Auf die Berufung wird die Klage auch insoweit abgewiesen.
Der Kläger trägt die Kosten des Revisionsverfahrens.
Tatbestand
I.
Der aus dem Kosovo stammende Kläger ist jugoslawischer Staatsangehöriger. Er reiste 1991 nach Deutschland ein und beantragte Asyl. Zur Begründung berief er sich darauf, dass er und seine Familie als albanische Volkszugehörige von der serbischen Polizei unterdrückt und misshandelt worden seien.

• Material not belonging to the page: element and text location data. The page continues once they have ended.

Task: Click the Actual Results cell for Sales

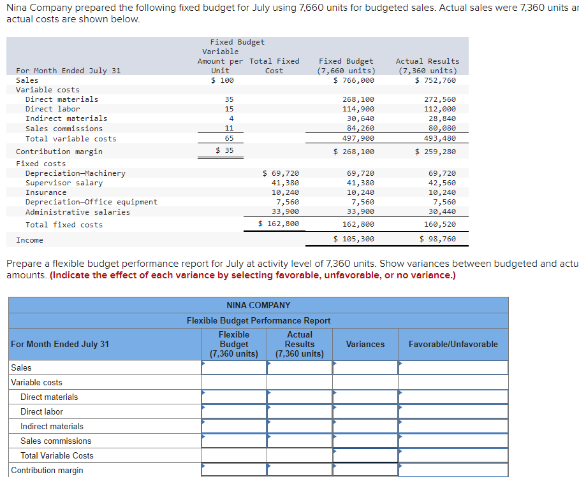Action: tap(300, 367)
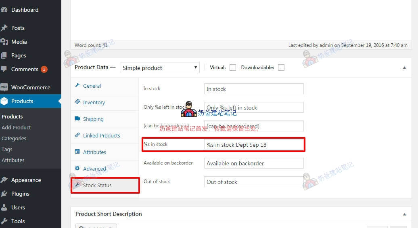
Task: Switch to the Stock Status tab
Action: click(97, 185)
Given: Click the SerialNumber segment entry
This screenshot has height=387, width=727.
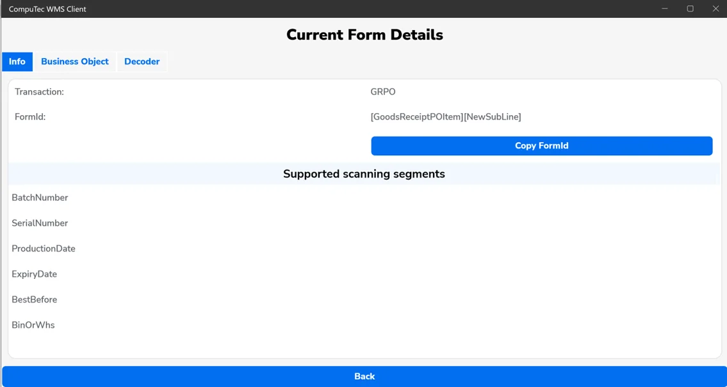Looking at the screenshot, I should (40, 223).
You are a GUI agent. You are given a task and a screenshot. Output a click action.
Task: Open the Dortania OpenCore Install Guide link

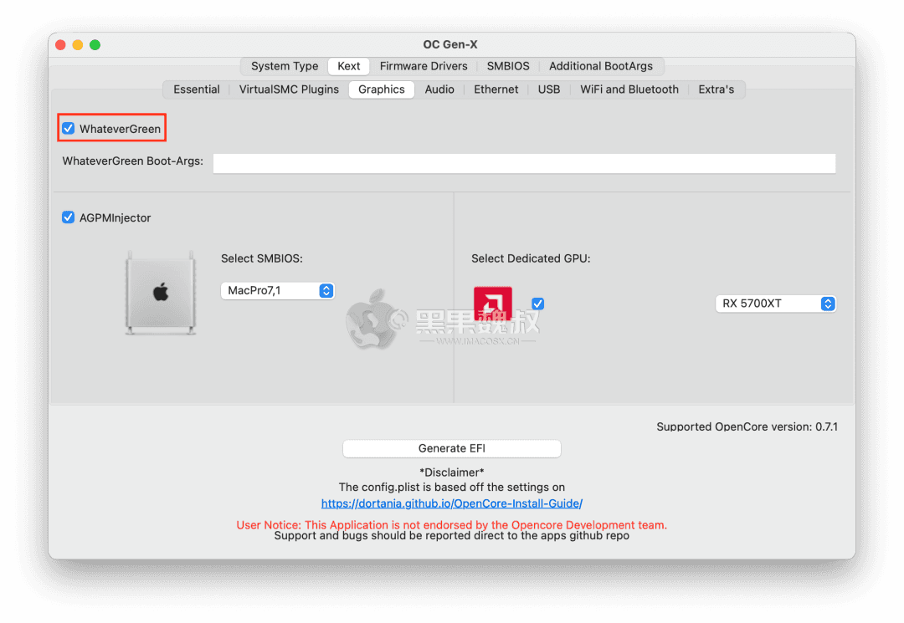pos(452,503)
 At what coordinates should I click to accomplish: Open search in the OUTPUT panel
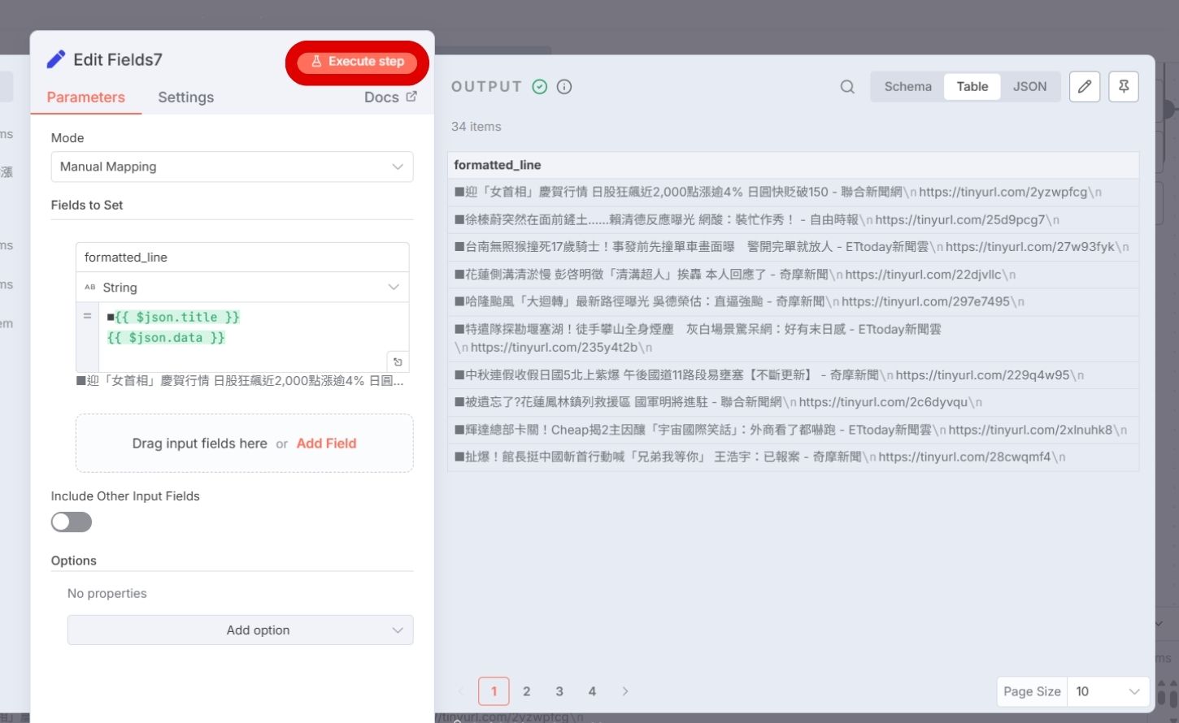[x=846, y=86]
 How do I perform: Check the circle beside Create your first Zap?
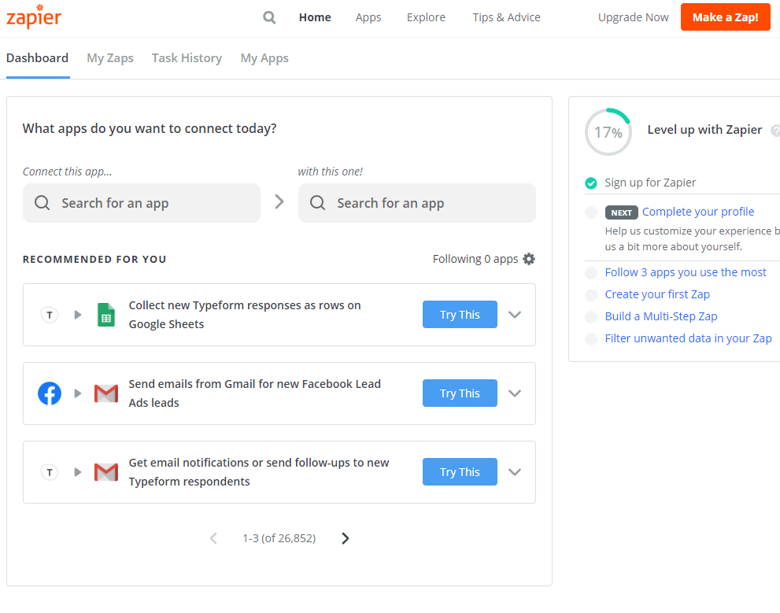(591, 294)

Mit rechtskräftig gewordenem Bescheid vom Dezember 1993 lehnte das Bundesamt für die Anerkennung ausländischer Flüchtlinge (Bundesamt) den Asylantrag ab. Ein erster Asylfolgeantrag des Klägers aus dem Jahr 1995 blieb erfolglos. Auf einen weiteren Folgeantrag, den der Kläger mit der Verschlechterung der Situation der Albaner im Kosovo begründete, lehnte es das Bundesamt mit Bescheid vom 3. November 1997 ab, ein weiteres Asylverfahren durchzuführen, forderte den Kläger auf, die Bundesrepublik Deutschland innerhalb einer Woche nach Bekanntgabe der Entscheidung zu verlassen und drohte ihm die Abschiebung in die Bundesrepublik Jugoslawien an.

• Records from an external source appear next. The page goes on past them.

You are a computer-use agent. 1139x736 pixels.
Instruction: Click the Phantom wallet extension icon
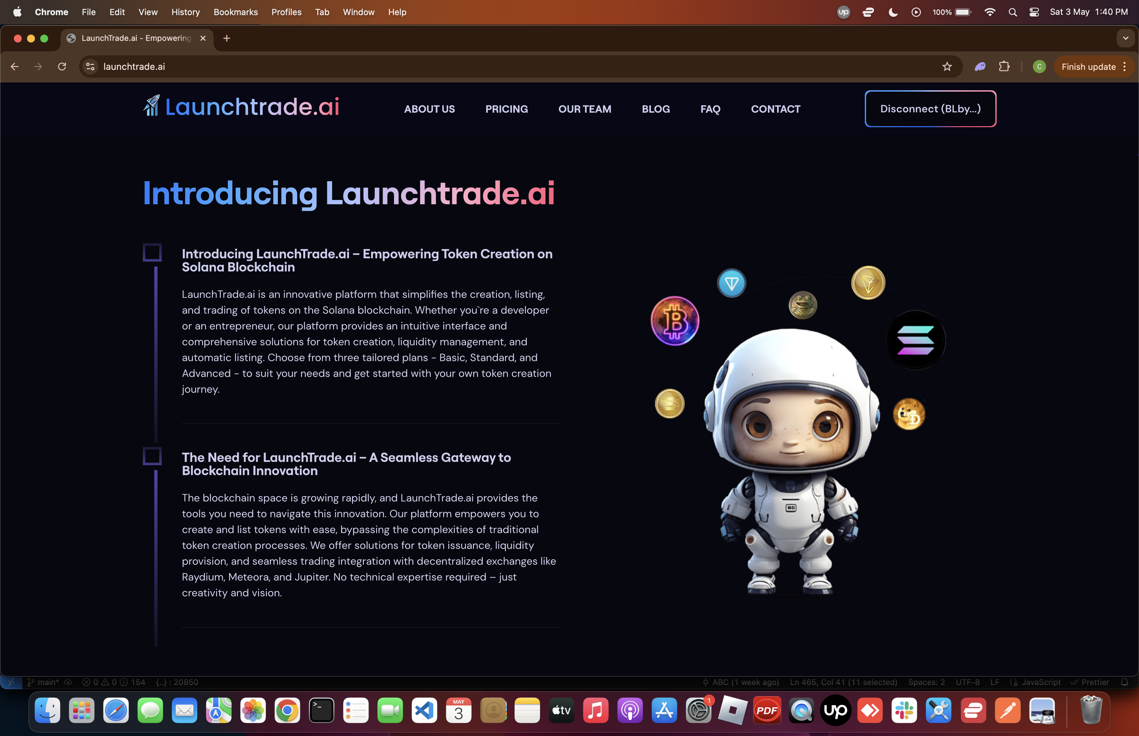pos(980,67)
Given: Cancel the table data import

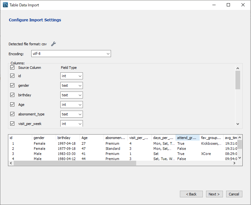Looking at the screenshot, I should click(234, 194).
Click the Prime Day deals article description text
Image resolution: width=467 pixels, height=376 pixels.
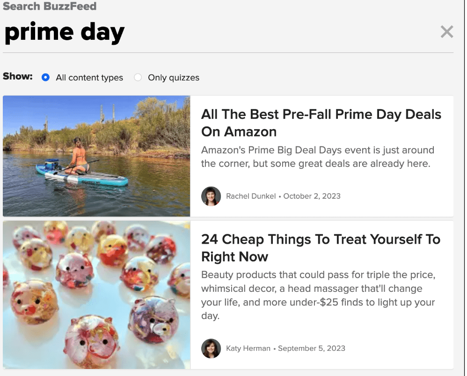click(x=317, y=157)
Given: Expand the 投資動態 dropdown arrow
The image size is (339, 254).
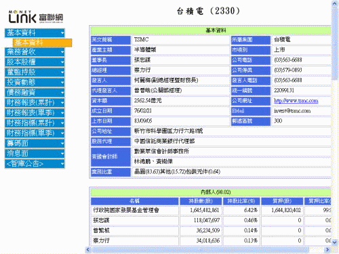Looking at the screenshot, I should 62,83.
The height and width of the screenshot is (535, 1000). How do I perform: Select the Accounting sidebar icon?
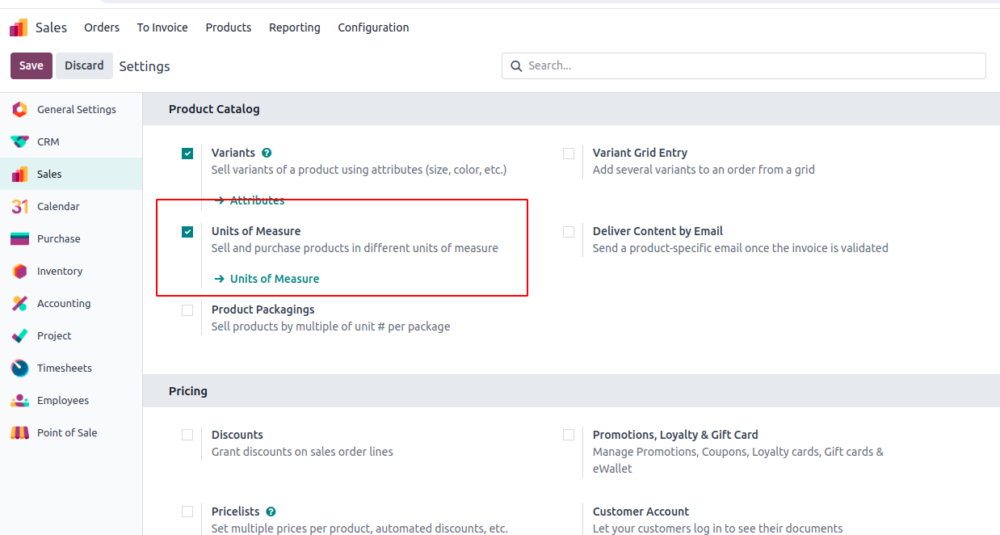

Das Verwaltungsgericht hat den Bescheid des Bundesamts aufgehoben und die Beklagte verpflichtet, ein weiteres Asylverfahren durchzuführen. Im Berufungsverfahren hat der Kläger erstmals vorgetragen, er gehöre der Volksgruppe der Roma an und habe deshalb bei einer Rückkehr Verfolgungsmaßnahmen durch die im Kosovo lebenden Albaner zu befürchten.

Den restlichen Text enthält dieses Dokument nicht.